Women may pass a genetic risk onto their sons, not just their daughters.
Sons of women with polycystic ovary syndrome (PCOS) have an increased risk of obesity and metabolic dysfunction, new research suggests.
While PCOS has a known genetic component (daughters of women with PCOS have five times the risk of developing the syndrome themselves), the exact association between sons of women with PCOS and weight or hormone problems is unclear.
Now, a new study in Cell Reports Medicine has found sons of women with PCOS are 51% more likely to develop obesity compared to sons of women without PCOS.
“These findings are important because they highlight the risk of passing health problems down through the male side of a family… and they may help us in the future to find ways to identify, treat and prevent reproductive and metabolic diseases at an early stage,” senior author Professor Elisabet Stener-Victorin, PCOS researcher at the Karolinska Institutet in Sweden, said in a statement.
Researchers used Swedish national databases to track lifetime obesity diagnoses among almost half a million boys. Around 10,000 of these had a mother with PCOS.

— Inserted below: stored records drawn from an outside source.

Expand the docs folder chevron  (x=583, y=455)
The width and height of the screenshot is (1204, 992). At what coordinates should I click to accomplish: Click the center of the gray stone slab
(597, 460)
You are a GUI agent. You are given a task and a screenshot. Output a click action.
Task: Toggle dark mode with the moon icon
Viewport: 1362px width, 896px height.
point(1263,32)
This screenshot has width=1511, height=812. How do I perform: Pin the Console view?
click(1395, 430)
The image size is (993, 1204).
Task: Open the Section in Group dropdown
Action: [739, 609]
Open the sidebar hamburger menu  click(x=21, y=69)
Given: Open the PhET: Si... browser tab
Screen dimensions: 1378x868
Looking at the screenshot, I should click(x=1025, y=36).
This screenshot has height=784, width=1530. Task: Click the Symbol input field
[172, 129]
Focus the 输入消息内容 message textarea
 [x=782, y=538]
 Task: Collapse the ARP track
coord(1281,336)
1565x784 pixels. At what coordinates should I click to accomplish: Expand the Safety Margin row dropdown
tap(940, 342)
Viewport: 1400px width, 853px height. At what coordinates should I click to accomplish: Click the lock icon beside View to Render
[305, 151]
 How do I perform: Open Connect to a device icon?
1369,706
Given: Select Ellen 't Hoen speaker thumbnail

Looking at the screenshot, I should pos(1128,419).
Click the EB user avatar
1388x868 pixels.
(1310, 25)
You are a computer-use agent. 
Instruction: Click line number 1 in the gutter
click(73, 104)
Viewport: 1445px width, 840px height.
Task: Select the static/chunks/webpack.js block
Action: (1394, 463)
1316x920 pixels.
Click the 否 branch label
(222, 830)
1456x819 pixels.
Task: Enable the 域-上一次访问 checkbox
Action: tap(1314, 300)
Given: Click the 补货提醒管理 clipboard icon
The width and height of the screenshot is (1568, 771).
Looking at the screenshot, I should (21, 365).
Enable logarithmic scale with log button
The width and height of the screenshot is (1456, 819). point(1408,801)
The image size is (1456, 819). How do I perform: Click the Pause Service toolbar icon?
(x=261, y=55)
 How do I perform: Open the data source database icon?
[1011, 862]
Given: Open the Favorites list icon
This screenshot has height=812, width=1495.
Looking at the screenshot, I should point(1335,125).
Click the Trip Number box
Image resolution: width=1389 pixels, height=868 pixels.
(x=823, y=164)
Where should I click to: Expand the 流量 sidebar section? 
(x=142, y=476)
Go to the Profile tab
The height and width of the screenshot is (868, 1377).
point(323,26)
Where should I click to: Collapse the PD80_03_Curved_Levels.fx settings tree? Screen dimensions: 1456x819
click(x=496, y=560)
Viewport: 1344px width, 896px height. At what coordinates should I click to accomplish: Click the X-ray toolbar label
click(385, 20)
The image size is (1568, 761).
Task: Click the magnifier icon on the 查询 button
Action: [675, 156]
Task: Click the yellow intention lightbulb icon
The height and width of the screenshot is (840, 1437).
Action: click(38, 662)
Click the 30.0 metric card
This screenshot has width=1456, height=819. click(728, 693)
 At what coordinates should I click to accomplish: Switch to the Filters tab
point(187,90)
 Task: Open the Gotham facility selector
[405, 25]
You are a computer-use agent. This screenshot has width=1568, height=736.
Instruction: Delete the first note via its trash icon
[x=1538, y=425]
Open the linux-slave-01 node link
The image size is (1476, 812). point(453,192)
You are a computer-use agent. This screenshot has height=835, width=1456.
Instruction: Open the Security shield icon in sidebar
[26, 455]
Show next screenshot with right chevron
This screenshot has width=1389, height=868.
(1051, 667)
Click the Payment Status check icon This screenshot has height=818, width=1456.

A further subgroup analyses found that the sons of overweight women with PCOS were 60% more likely to be obese, but sons of women with PCOS and a BMI of less than 25 had no heightened risk.
Researchers also undertook a case-control study of 171 Chilean boys aged 8-18 years, and found that those born to mothers with PCOS had higher circulating cholesterol and low-density lipoprotein cholesterol compared with sons of mothers without the condition, even at Tanner II-III and Tanner IV-V levels of maturity.
They also had multiple elevated microRNAs that regulate genes known to increase the risk of developing PCOS, suggesting these children may carry a genetic factor that increases the likelihood of developing a PCOS-esque phenotype.
“These findings demonstrate that sons of obese women are more metabolically affected and highlight the importance of weight counselling and preferably weight reduction prior to pregnancy, especially in women with PCOS,” the authors wrote.
The findings from the two human cohorts were deepened by a subsequent animal study, in which researchers teased apart the role of mothers’ androgen levels or a fat- and sugar-rich diet on male offspring.
Researchers studied the lineages of four groups of mice: one group given a high-fat, high-sucrose diet (the obese group), one group given dihydrotestosterone (to mimic the hormonal imbalance of PCOS), one group given both the high-fat, high-sucrose diet and dihydrotestosterone (combination), and one group that was given a normal diet and kept free from excess androgen exposure (control group).
Male mice whose mother belonged to the obese, PCOS or combination groups had increased fat mass, altered energy metabolism and several reproductive dysfunctions (including decreased testis size) compared to male offspring born to mothers in the control group.
These findings provide further evidence of the adverse maternal-fetal environment associated with PCOS, and obesity affects male offspring, the authors said.
“Through these experiments, we can show that obesity and high levels of male hormones in the woman during pregnancy can cause long-term health problems in the male offspring. Their fat tissue function, metabolism and reproductive function deteriorate, which in turn affects future generations,” study author Associate Professor Qiaolin Deng, also from the Karolinska Institutet, said in a statement.
The authors pointed to a recent study that found men with high polygenic risk scores for PCOS were at increased risk of obesity, type 2 diabetes, cardiovascular disease and male-pattern baldness, suggesting sons born to mothers with PCOS could face similar risks
Awareness of the genetic risk for male relatives of women with PCOS – fathers, brothers and sons – is growing, according to a leading expert.
“The upcoming 2023 International Guidelines in PCOS recognise the increased risk for relatives and recommends increasing awareness and education around these risks,” Professor Helena Teede, an endocrinologist and professor of women’s health at Monash University, told The Medical Republic.
The updated version of the international evidence-based guidelines for the assessment and management of PCOS will be released in July 2023.